On the other hand NONE of these things can really be memes, precisely because the word itself even exists. People didn’t do these things self-consciously–they were simply forms of amusements. Internet memes, on the other hands, are mostly done specifically with the intention of engaging in a meme above all else.

These are very cromulent posts guys.

I always wondered how the Rod Stewart had to go to the hospital to get his stomach pumped and Richard Gere and the hamster thing spread to every single fellow middle schooler that I knew. It is not like Time Magazine or 60 Minutes did a story on it or anything.

But it alludes to a Happy Days episode in which the Fonz literally jumps a shark while waterskiing. (No, it wasn’t in Lake Michigan, basically all the characters were vacationing together in California.)

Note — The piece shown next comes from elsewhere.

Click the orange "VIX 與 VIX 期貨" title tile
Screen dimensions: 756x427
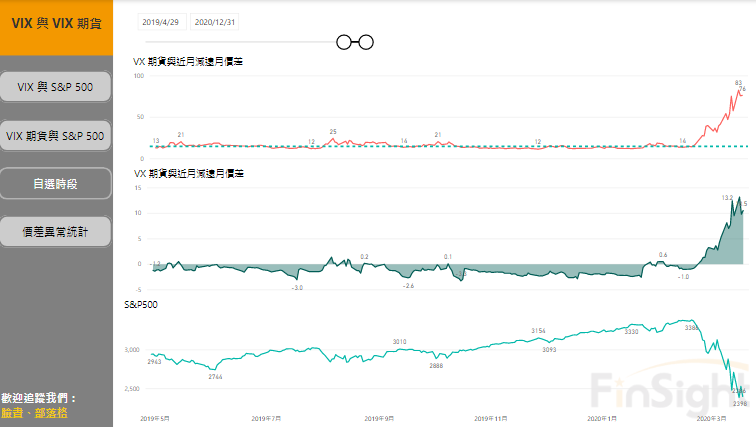[x=56, y=22]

In keeping with this, we all knew back in the day that [my beloved] Alice Cooper would drink whatever sick thing you could put in a cup that’d been passed around the concert venue. Similarly, some rocker was totally responsible for breaking a poor, hapless puppy’s legs on stage every night for the sheer debauchery of their audience. What a despicable bunch of fans there were in the 70s, right? :wink:

We also got the ‘Famous Rock Star and Female News Reader who Had To Be Rushed To Emergency To have A Bottle Removed From A Delicate Area’.
I had a mate from a minor town who insisted the incident happened there since ‘They didn’t want the publicity from going to the big-city hospital’.

On the same theme, here in Aus there are a whole string of historical stories around ‘A Sportsman Doesn’t Get a Fair Go At His Club, And Keeps Being Left Off The Team Because He’s Shagging The Coach’s Daughter’.
That gets a big run, particularly around selection for the national Cricket Team (because star player from your home state/town NEVER gets selected, while THAT DUD from the other state/town somehow keeps getting a game).

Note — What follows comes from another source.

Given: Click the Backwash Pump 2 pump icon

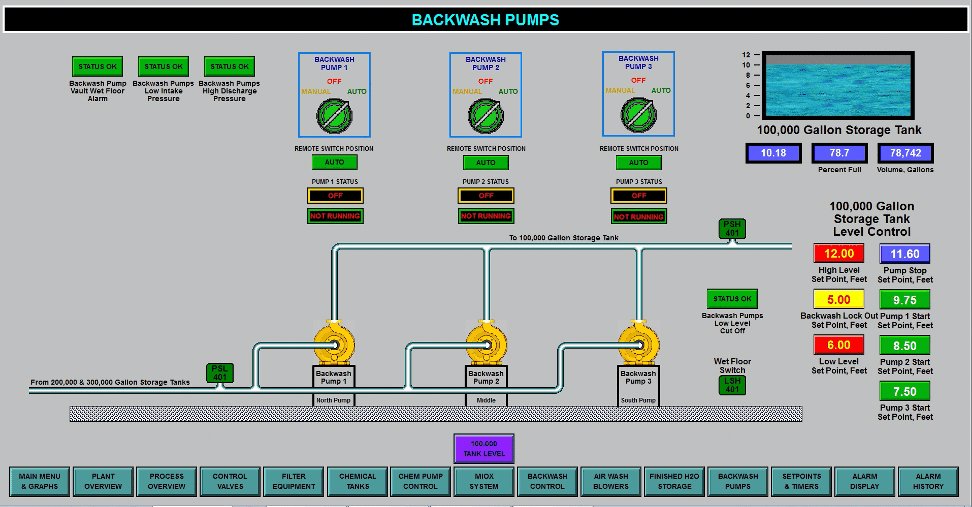Looking at the screenshot, I should (484, 343).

Does that legend exist in the US?

Ask Chris Snee.

http://ucsdmag.ucsd.edu/magazine/vol4no2/upfront/to_editor.htm

This page has a photograph of YEEN.

How about every person/celebrity/public figure having a major victory of some sort and announcing: “I’m going to Disneyland”.

I’d say no, that was a deliberate marketing campaign.

Was Redskins (formerly Bucs) QB Doug Williams the first winning athlete to say that after winning Superbowl XXII? (Played in Jan 1988 for the 1987 season.) It seemed pretty spontaneous when I saw him say it.

The term “OK” comes from “a fad for comical abbreviations that flourished in the late 1830s and 1840s”, per Cecil. Seems like the fad was their version of LOLcats.

But people didn’t say “jumping the shark” before the Internet. It didn’t become a meme until the website popularized it.